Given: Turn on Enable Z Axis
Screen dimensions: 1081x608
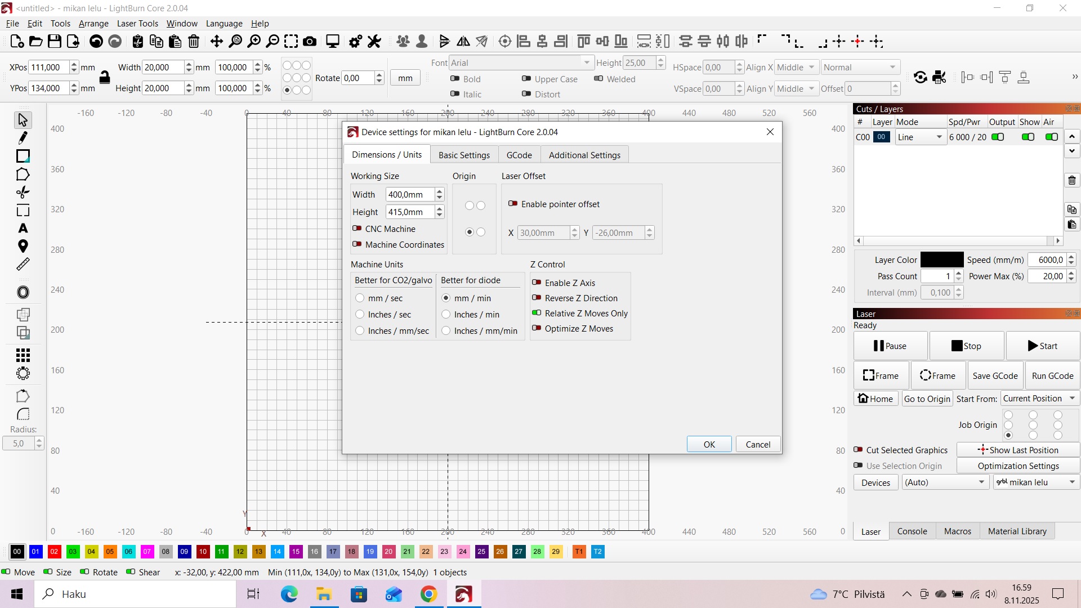Looking at the screenshot, I should coord(537,283).
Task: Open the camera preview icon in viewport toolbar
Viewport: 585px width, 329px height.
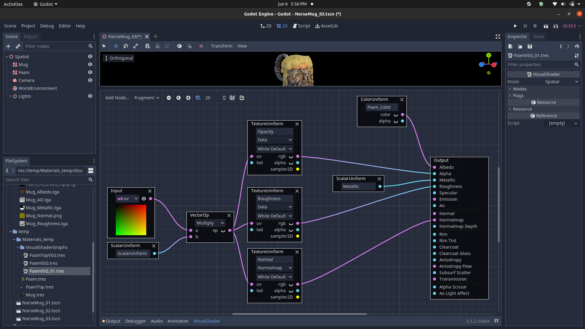Action: click(201, 46)
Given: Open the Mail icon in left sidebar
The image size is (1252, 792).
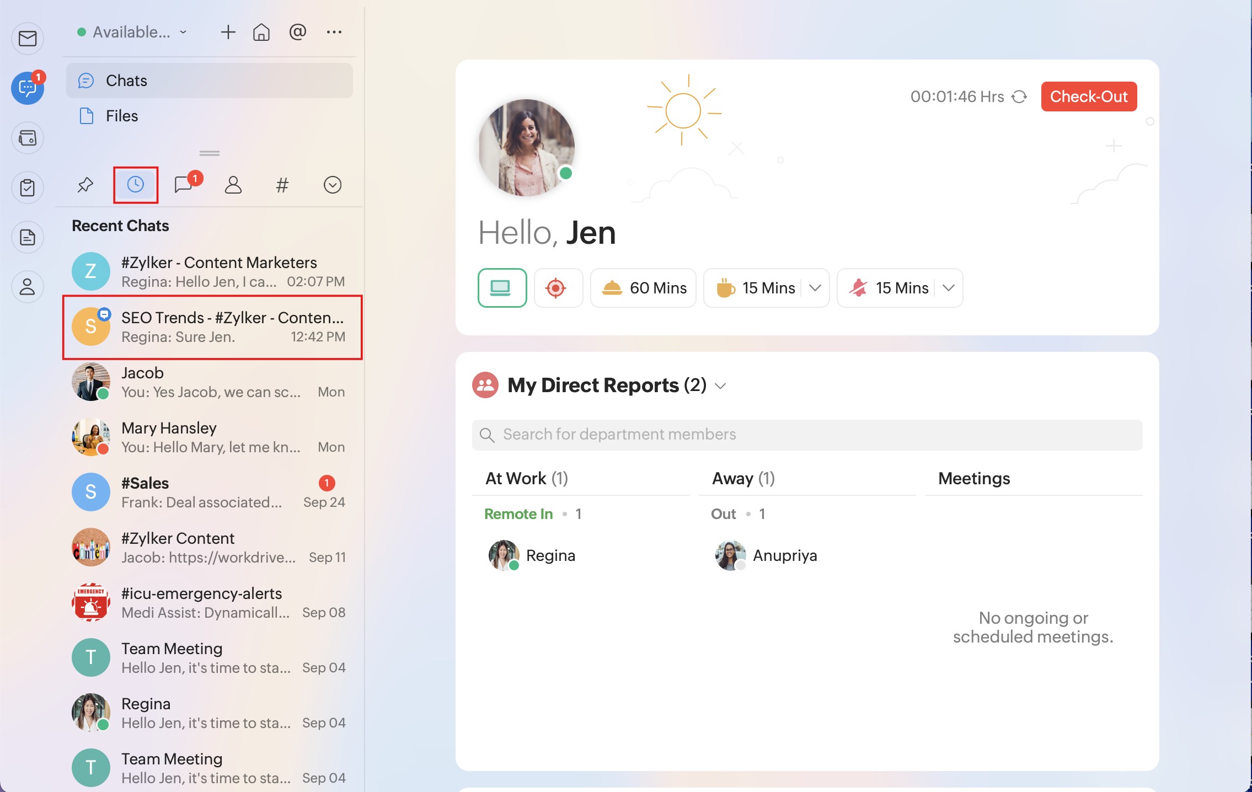Looking at the screenshot, I should click(28, 39).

PROBLEM REQUIREMENTS: Repeat all of the data above word for word, minus the pictures.

ANSWER TO THE PROBLEM:
Given: Turn on Enable Z Axis
Screen dimensions: 1081x608
Looking at the screenshot, I should coord(537,283).
Task: Open the camera preview icon in viewport toolbar
Viewport: 585px width, 329px height.
Action: click(201, 46)
Given: Open the Mail icon in left sidebar
The image size is (1252, 792).
Looking at the screenshot, I should click(28, 39).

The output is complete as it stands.